Table 1 shows the top users of my public facing git repository. The leading AI companies OpenAI and Anthropic with their respective bots GPTBot and ClaudeBot simply dominate the load on the service. I found it unbelievable that each could extract about ≈7GiB of data. That is a lot of Bandwidth out of my server for a few git repositories in a lightweight web interface.

Table 1: Top 10 users ranked by bandwidth usage (Tx). User Agent is how they self-identify themselves.
RequestsTx MiBUser Agent
35724808819.6Mozilla/5.0 AppleWebKit/537.36 (KHTML, like Gecko; compatible; GPTBot /1.2; +https://openai.com/gptbot )
16172626766.3Mozilla/5.0 AppleWebKit/537.36 (KHTML, like Gecko; compatible; ClaudeBot /1.0; [email protected])
273968721.4Mozilla/5.0 (compatible; Barkrowler /0.9; +https://babbar.tech/crawler )
80159498.3Mozilla/5.0 (Macintosh; Intel Mac OS X 10_15_7) AppleWebKit/537.36 (KHTML, like Gecko) Chrome/109.0.0.0 Safari/537.36
207771475.8Scrapy /2.11.2 (+https://scrapy.org )
69697466.1Mozilla/5.0 (Linux; Android 7.0;) AppleWebKit/537.36 (KHTML, like Gecko) Mobile Safari/537.36 (compatible; PetalBot;+https://webmaster.petalsearch.com/site/petalbot )
59832416.4Mozilla/5.0 (compatible; AhrefsBot 7.0; +http://ahrefs.com/robot )
1414283.3Mozilla/5.0 (Linux; Android 5.0) AppleWebKit/537.36 (KHTML, like Gecko) Mobile Safari/537.36 (compatible; Bytespider; [email protected] )
250053.7Mozilla/5.0 (compatible; SeekportBot; +https://bot.seekport.com )
357830.9Mozilla/5.0 (Linux; Android 6.0.1; Nexus 5X Build/MMB29P) AppleWebKit/537.36 (KHTML, like Gecko) Chrome/135.0.7049.52 Mobile Safari/537.36 (compatible; Google Other)

What does it look like as a function of time? Figure 1 shows the load on CGit frontend service by each visiting agent over time. Hover over the plot to read the exact value for each agent at a given time on the legend. You can highlight a specific curve by hovering over it or its legend. You can toggle the display of a curve by clicking on its legend.
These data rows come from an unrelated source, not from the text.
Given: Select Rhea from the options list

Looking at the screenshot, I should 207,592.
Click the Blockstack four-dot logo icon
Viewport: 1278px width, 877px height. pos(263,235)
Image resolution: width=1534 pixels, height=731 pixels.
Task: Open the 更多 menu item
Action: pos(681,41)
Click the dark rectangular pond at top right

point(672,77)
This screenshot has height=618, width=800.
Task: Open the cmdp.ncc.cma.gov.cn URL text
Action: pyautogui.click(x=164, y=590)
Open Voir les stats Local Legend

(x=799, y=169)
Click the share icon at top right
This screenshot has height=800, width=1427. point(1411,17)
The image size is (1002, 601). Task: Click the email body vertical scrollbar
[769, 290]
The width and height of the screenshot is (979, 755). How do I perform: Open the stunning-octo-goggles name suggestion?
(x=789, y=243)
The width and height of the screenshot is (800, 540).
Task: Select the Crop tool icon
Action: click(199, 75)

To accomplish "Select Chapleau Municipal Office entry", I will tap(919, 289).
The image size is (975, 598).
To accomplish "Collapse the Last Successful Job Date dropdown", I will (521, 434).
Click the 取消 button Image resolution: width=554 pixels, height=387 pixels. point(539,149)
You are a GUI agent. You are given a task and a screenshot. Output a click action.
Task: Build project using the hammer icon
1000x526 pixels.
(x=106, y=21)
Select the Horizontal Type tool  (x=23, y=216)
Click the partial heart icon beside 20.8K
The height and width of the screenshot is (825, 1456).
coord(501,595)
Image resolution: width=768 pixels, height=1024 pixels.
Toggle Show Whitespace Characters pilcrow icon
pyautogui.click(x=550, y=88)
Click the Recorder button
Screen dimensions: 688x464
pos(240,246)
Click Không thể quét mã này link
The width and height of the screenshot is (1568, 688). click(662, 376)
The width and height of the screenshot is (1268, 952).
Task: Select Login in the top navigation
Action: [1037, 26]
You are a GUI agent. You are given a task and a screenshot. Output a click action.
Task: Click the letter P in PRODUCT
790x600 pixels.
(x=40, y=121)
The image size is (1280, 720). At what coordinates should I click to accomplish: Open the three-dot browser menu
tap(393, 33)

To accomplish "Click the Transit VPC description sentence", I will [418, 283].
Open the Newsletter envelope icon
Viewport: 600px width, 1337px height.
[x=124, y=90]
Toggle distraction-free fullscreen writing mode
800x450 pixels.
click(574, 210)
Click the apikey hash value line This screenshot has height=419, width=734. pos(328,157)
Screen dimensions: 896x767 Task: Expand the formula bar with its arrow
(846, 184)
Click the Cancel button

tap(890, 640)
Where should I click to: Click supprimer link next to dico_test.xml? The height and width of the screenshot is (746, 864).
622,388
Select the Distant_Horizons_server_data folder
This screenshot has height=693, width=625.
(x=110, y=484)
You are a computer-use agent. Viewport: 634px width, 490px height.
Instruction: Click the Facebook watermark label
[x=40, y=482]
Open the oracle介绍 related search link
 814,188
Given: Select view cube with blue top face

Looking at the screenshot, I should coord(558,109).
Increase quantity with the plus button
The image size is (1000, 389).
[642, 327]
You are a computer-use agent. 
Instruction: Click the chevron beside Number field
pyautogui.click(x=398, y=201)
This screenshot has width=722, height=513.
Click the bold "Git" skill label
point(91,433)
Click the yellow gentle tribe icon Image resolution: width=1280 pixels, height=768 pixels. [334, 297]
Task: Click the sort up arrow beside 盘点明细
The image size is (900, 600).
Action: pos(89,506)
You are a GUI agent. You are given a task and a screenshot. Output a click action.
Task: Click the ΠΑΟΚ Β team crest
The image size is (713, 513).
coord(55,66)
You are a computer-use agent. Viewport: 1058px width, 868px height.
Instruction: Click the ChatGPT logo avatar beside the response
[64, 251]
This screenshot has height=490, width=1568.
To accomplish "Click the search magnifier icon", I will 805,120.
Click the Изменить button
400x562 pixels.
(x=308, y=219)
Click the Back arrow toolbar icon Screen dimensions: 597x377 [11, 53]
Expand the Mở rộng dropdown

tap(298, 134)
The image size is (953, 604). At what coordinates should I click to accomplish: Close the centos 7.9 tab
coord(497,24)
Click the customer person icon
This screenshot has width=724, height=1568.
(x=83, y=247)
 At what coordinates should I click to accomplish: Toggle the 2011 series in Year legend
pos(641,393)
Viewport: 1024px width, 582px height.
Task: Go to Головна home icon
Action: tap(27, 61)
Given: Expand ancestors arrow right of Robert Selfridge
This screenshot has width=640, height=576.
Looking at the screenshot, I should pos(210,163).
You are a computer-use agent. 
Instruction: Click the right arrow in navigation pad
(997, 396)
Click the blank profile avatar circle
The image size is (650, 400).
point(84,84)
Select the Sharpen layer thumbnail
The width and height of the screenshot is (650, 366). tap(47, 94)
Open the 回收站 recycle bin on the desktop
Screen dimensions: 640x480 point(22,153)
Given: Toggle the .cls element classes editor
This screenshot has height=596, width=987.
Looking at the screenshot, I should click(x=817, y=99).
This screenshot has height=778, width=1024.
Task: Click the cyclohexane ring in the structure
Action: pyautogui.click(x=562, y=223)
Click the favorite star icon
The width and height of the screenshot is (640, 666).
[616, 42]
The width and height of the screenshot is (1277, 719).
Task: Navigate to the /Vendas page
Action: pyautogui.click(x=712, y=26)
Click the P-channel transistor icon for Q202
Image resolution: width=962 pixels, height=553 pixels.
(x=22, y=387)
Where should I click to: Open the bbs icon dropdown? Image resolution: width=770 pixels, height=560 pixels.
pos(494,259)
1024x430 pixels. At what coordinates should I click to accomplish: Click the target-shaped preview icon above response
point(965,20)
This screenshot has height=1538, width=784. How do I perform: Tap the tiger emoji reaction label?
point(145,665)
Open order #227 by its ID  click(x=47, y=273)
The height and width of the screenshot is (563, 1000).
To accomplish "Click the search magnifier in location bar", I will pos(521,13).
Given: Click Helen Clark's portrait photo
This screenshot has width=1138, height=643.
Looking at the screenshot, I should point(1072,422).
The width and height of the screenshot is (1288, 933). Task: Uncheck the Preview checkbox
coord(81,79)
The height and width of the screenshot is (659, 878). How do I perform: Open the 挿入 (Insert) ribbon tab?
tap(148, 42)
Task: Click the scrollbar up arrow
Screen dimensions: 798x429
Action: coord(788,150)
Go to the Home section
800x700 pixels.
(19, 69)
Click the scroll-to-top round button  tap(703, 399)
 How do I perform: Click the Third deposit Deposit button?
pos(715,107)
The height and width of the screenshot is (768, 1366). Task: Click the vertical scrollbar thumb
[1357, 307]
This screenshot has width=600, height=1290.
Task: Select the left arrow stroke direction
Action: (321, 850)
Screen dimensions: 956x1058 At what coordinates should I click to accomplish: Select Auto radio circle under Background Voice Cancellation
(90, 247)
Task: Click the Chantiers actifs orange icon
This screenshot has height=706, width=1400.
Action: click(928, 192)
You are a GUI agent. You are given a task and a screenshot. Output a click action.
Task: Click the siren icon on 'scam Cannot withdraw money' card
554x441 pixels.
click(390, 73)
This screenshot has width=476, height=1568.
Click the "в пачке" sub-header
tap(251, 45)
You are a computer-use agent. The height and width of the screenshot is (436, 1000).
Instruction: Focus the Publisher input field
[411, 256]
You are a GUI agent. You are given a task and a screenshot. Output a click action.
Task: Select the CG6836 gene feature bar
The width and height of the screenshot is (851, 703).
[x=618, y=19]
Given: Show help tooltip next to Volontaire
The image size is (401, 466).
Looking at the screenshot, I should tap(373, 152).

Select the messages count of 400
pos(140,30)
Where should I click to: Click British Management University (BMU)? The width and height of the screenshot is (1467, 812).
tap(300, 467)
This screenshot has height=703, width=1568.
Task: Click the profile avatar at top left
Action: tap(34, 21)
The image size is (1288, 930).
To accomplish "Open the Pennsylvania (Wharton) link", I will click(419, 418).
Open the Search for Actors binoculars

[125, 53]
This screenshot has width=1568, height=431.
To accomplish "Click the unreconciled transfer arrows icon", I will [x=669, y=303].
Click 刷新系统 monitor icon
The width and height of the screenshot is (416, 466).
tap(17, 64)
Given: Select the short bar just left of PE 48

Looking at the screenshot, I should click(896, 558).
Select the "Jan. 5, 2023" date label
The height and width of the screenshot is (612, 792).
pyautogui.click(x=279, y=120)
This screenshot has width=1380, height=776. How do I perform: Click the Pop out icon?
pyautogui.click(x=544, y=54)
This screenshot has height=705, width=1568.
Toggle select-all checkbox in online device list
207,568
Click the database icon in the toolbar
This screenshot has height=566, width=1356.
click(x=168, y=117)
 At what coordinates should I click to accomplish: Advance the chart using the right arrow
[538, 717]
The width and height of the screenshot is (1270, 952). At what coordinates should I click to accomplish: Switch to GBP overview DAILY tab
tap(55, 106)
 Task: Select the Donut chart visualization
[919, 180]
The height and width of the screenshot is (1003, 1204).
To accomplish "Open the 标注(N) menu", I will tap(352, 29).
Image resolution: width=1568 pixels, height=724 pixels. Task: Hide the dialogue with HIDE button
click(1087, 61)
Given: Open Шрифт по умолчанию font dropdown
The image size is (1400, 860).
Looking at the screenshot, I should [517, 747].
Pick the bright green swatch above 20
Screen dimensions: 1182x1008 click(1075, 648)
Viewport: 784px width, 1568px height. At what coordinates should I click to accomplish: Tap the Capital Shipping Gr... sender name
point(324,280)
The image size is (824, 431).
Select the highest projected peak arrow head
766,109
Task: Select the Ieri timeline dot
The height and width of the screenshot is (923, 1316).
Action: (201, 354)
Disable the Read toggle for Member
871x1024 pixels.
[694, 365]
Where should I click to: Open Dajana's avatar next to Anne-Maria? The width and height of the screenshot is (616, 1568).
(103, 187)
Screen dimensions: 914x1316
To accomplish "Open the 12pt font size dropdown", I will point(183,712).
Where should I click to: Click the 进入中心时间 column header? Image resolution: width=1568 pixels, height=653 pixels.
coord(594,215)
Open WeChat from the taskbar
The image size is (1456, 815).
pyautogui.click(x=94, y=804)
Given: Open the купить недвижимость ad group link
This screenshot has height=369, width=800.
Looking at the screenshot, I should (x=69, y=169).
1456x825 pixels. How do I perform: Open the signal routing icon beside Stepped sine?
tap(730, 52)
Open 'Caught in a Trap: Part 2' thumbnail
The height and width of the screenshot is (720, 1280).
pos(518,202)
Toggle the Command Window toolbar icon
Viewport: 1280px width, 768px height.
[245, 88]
Figure 1: Load on CGit frontend service by each visiting agent. The black dashed line shows the total request at the server and uses the right axis scale. All other solid-filled lines, use the left axis and represent the bandwidth usage.

Figure 1: Load on CGit frontend service by each visiting agent. The black dashed line shows the total request at the server and uses the right axis scale. All other solid-filled lines, use the left axis and represent the bandwidth usage.

You can see how aggressively the ClaudeBot scrapes pages, using a lot of bandwidth in a short time. On the other hand OpenAI-GPTBot seems rate limited, because it scrapes over a longer period of time. However, as seen in table 1 , it performs more than twice the amount of request and consumes 30% more bandwidth.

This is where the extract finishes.